***** SOURCE MATERIAL

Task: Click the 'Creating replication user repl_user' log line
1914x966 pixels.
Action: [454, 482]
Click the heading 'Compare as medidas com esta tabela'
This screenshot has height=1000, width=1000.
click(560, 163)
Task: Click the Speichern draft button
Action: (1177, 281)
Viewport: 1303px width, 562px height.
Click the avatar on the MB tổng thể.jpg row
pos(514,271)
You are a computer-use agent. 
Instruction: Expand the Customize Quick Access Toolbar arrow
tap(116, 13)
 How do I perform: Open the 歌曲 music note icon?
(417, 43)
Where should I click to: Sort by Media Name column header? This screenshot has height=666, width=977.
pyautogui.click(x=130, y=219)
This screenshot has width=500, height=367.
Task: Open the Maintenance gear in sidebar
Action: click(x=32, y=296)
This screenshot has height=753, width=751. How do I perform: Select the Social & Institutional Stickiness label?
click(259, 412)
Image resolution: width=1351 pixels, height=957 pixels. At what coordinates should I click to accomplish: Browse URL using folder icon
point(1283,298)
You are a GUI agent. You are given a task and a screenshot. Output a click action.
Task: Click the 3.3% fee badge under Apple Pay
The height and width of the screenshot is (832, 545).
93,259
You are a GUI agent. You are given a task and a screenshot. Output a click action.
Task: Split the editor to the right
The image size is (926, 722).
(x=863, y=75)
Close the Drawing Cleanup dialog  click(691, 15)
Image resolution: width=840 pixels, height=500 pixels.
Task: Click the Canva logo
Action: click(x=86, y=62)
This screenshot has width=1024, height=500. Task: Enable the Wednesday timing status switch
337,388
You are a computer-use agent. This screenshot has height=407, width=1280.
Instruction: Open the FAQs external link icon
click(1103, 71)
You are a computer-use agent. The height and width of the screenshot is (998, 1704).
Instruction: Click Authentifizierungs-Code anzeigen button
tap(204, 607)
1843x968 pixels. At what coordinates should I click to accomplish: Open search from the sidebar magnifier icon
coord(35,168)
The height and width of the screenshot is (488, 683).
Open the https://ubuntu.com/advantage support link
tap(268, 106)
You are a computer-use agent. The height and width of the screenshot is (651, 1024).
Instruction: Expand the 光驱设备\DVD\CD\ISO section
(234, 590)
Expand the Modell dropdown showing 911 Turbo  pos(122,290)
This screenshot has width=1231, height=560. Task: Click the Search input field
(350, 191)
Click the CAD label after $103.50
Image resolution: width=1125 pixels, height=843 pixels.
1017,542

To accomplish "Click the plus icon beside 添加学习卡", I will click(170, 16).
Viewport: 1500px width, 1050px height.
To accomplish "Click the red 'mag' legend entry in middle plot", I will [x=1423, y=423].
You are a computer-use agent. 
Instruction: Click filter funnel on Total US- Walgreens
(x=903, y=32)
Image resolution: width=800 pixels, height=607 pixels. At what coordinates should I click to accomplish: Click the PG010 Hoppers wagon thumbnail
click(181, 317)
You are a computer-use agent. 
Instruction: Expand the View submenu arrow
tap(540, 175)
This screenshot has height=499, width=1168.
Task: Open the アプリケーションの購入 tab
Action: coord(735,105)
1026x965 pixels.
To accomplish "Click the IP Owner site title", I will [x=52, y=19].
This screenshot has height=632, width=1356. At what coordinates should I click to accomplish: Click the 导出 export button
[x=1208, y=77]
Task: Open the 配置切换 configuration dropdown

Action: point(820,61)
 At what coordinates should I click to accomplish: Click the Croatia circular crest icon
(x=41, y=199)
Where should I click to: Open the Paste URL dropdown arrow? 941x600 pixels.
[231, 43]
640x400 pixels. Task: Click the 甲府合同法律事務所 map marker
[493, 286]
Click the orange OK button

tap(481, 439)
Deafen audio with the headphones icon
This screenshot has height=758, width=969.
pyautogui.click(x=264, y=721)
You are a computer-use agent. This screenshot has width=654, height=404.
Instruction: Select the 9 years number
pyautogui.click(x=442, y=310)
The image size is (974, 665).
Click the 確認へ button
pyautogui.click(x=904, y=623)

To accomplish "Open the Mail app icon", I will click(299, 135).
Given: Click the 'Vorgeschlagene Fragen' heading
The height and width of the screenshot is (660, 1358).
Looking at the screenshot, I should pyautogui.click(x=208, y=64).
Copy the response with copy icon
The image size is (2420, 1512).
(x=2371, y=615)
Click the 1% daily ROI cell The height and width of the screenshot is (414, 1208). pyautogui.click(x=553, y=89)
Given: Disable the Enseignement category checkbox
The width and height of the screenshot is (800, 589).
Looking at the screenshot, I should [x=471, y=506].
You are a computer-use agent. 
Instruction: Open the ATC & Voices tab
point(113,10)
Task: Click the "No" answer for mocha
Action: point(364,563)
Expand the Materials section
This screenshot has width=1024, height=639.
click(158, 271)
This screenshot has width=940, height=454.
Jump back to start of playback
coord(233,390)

**********

ACTION ITEM:
Each line in the data that holds the string "Viewport" needs to be copied.

SOLUTION:
Viewport: 1303px width, 562px height.
Viewport: 1500px width, 1050px height.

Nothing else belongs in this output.